## RECORDED DATA
= Beginning of Section =
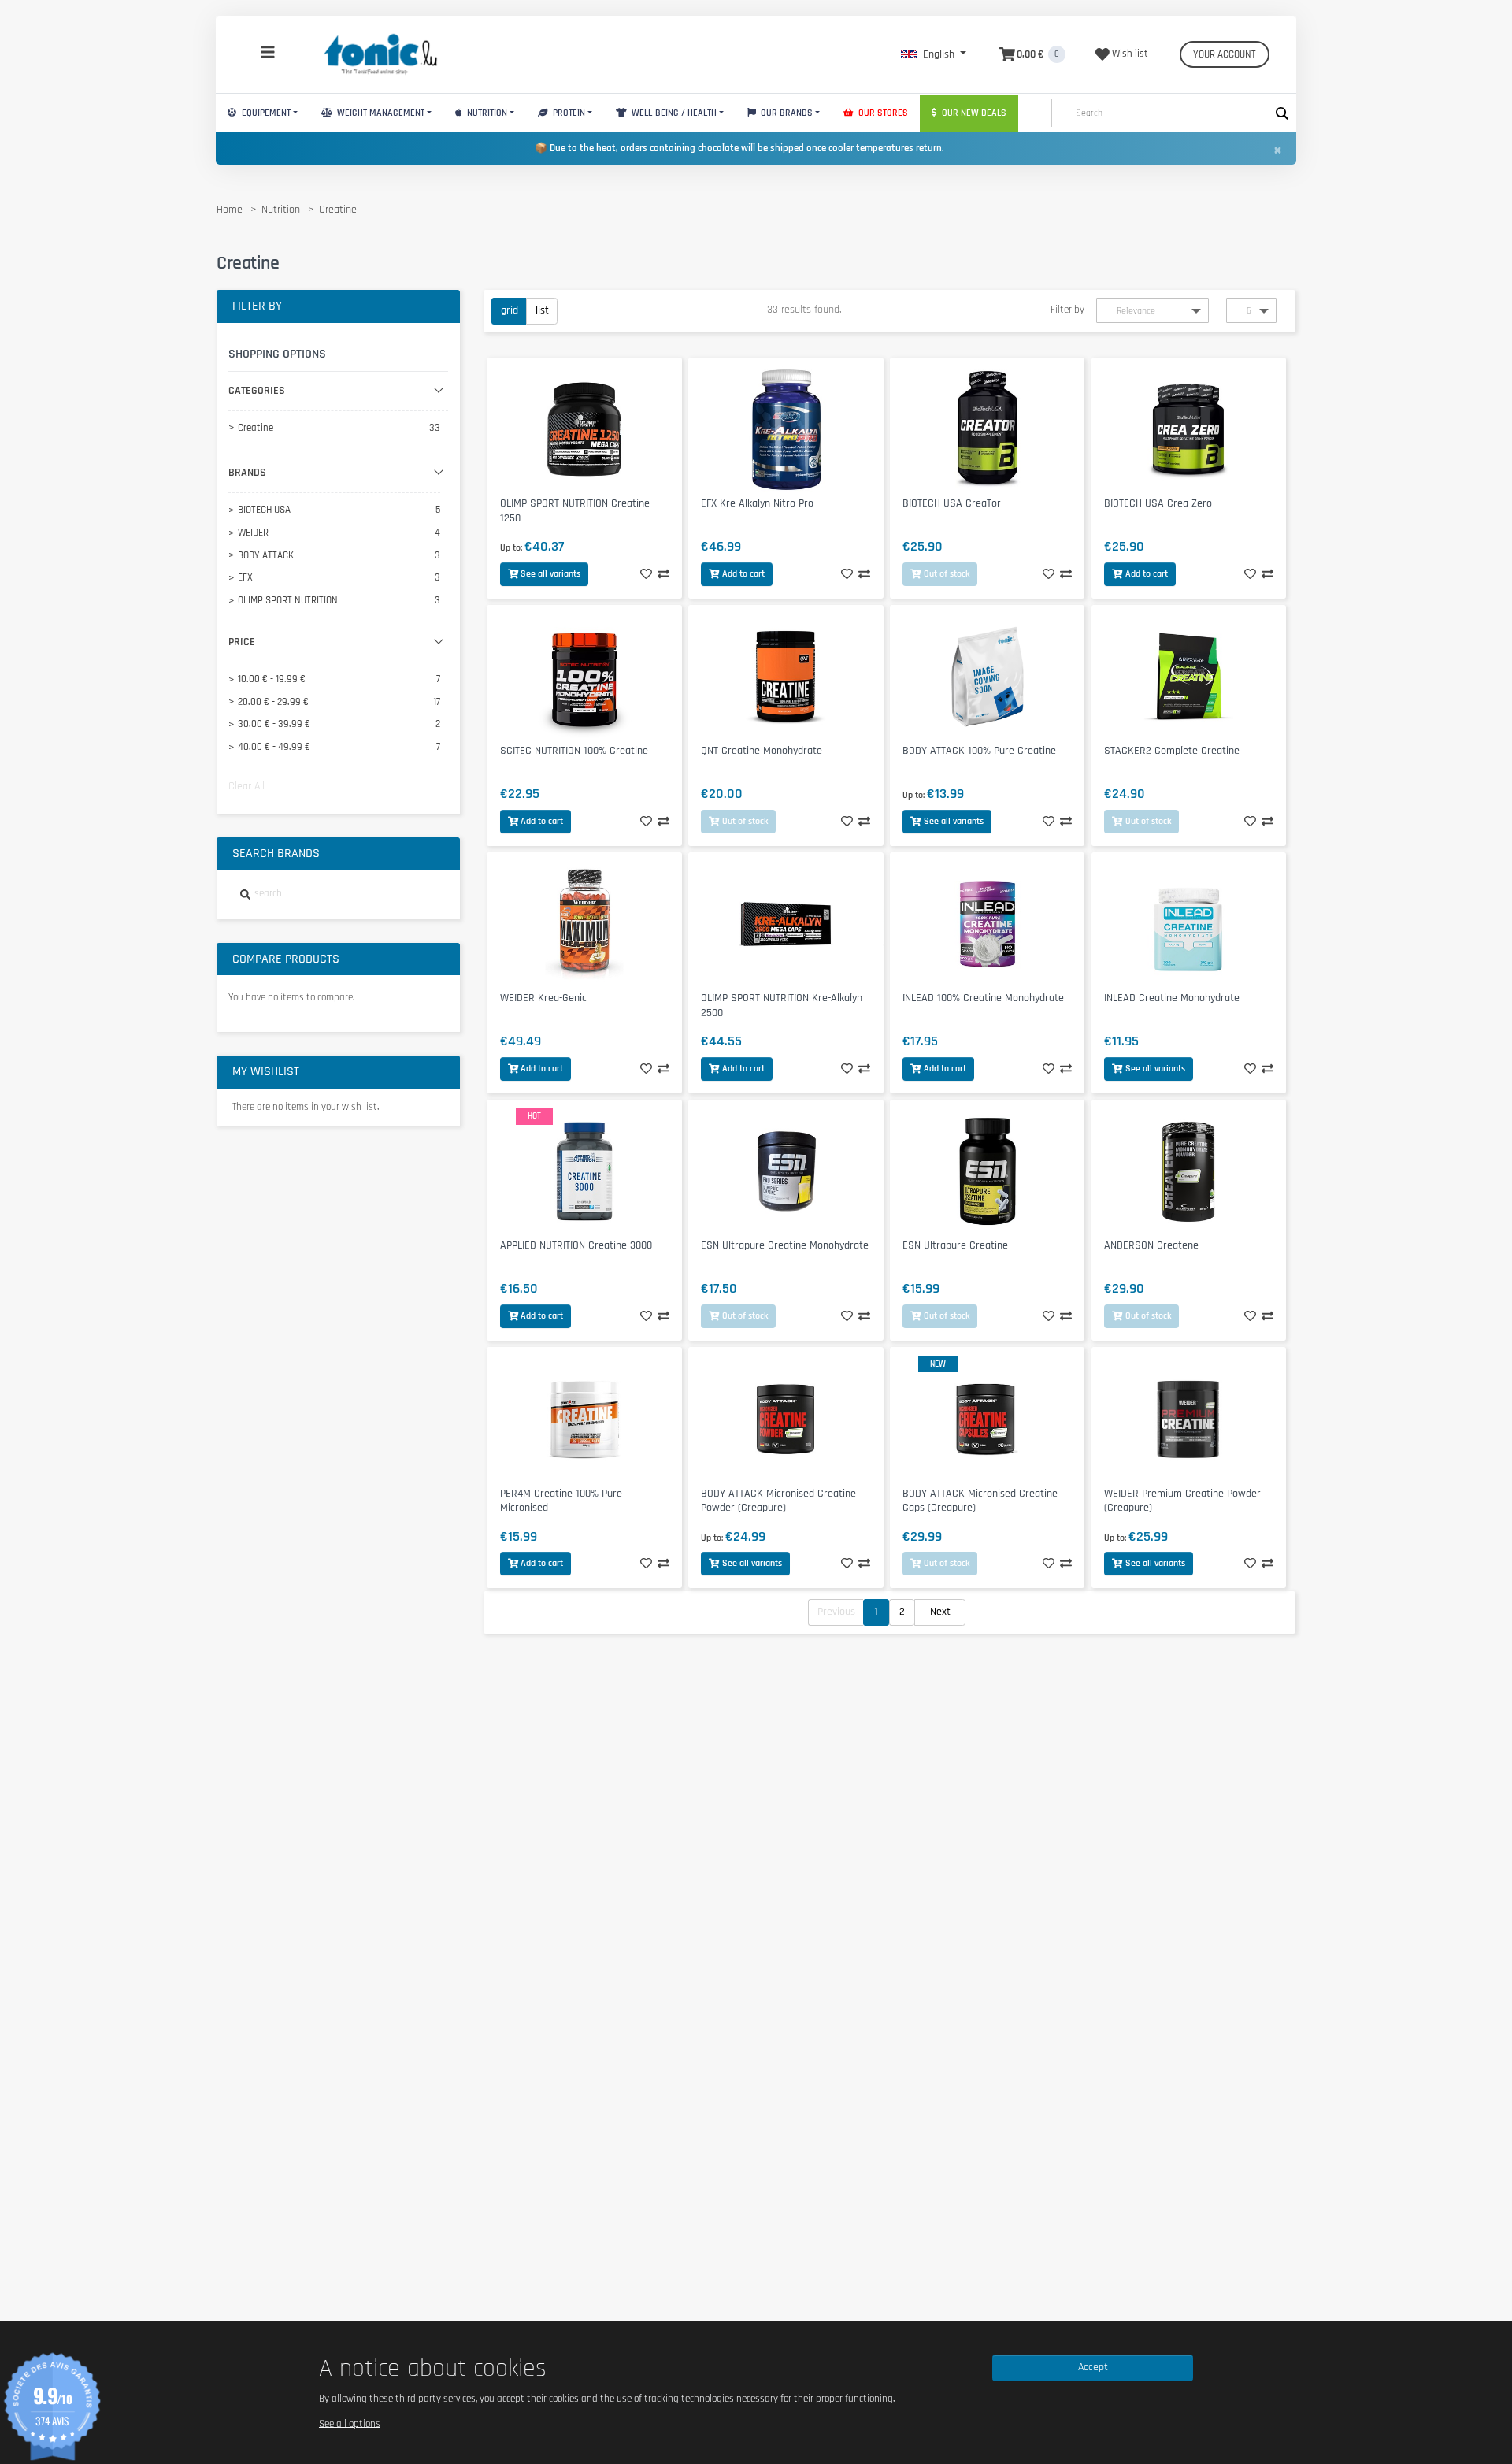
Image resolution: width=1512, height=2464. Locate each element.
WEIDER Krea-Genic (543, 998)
= End of Section =
= Beginning of Section =
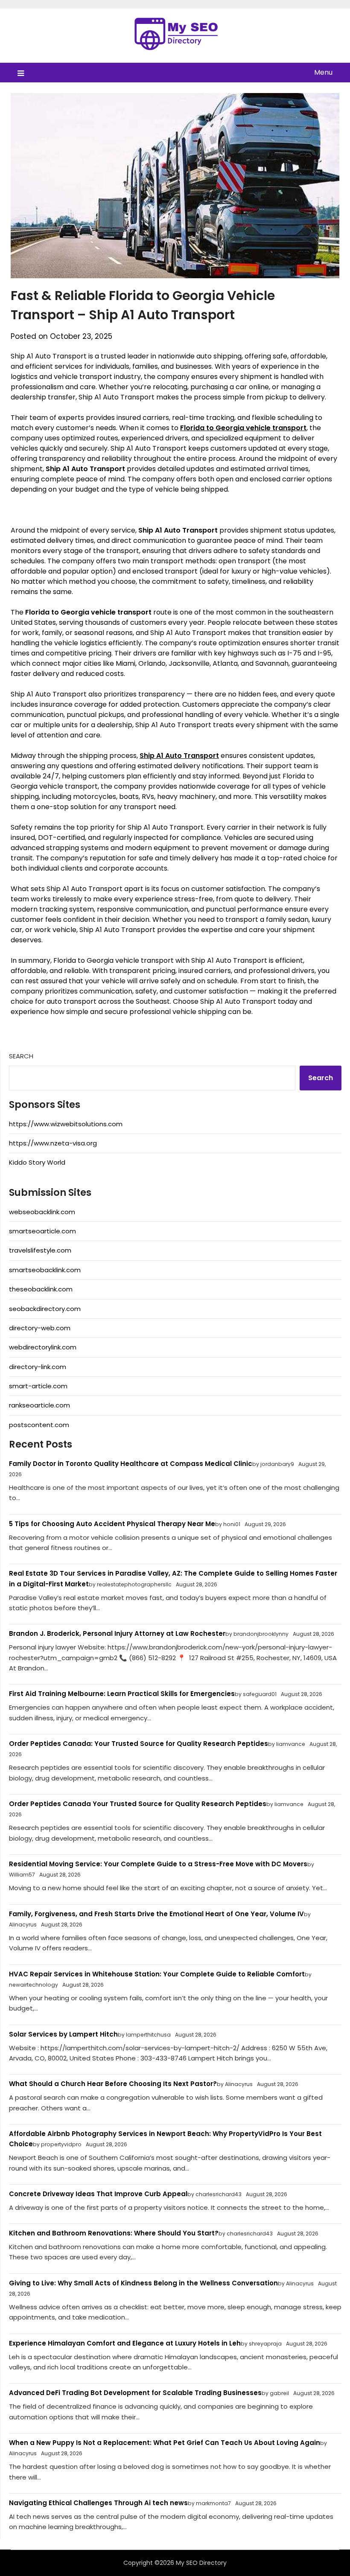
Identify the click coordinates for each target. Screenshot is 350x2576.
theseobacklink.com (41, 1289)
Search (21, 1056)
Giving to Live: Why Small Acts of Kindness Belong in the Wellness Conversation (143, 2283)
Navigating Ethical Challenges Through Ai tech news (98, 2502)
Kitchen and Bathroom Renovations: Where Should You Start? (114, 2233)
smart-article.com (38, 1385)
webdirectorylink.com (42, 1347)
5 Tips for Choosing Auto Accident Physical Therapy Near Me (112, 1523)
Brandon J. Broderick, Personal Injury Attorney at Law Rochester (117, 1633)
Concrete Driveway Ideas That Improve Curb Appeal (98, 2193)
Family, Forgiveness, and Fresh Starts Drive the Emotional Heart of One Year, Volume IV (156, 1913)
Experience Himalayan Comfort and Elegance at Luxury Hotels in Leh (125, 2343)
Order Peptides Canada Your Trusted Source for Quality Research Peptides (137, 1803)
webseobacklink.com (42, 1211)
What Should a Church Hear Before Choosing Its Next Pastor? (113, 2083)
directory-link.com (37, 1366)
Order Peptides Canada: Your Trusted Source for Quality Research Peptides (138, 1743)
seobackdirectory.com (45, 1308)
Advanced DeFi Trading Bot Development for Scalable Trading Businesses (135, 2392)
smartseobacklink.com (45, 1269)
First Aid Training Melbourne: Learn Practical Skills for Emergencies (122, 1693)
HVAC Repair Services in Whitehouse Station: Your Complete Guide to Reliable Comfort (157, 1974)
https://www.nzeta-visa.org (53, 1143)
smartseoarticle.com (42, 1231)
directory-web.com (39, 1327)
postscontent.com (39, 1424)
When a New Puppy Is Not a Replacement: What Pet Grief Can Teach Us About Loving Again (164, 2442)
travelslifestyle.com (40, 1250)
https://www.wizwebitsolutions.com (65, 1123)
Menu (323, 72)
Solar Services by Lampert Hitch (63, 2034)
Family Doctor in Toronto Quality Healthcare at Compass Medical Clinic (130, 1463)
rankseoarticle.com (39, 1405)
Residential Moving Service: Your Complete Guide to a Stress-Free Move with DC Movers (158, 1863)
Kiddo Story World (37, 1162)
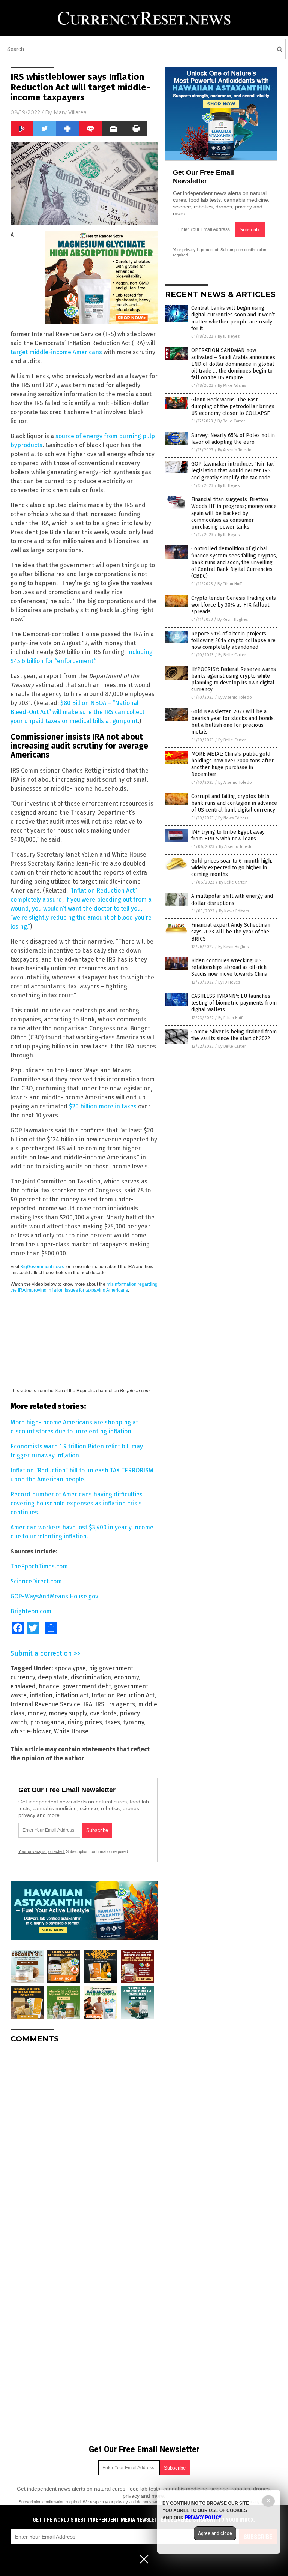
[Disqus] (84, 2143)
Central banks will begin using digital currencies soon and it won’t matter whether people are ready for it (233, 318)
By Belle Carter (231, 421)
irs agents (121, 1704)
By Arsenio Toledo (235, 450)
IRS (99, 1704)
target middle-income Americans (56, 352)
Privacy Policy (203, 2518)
= End of Section =
## HOW TO COMPLETE THIS TASK
Among the lines of the data, which ones contain the word "Trusted"? Show them.

## ANSWER FOR THIS EXERCISE
Order Peptides Canada Your Trusted Source for Quality Research Peptides (137, 1803)
Order Peptides Canada: Your Trusted Source for Quality Research Peptides (138, 1743)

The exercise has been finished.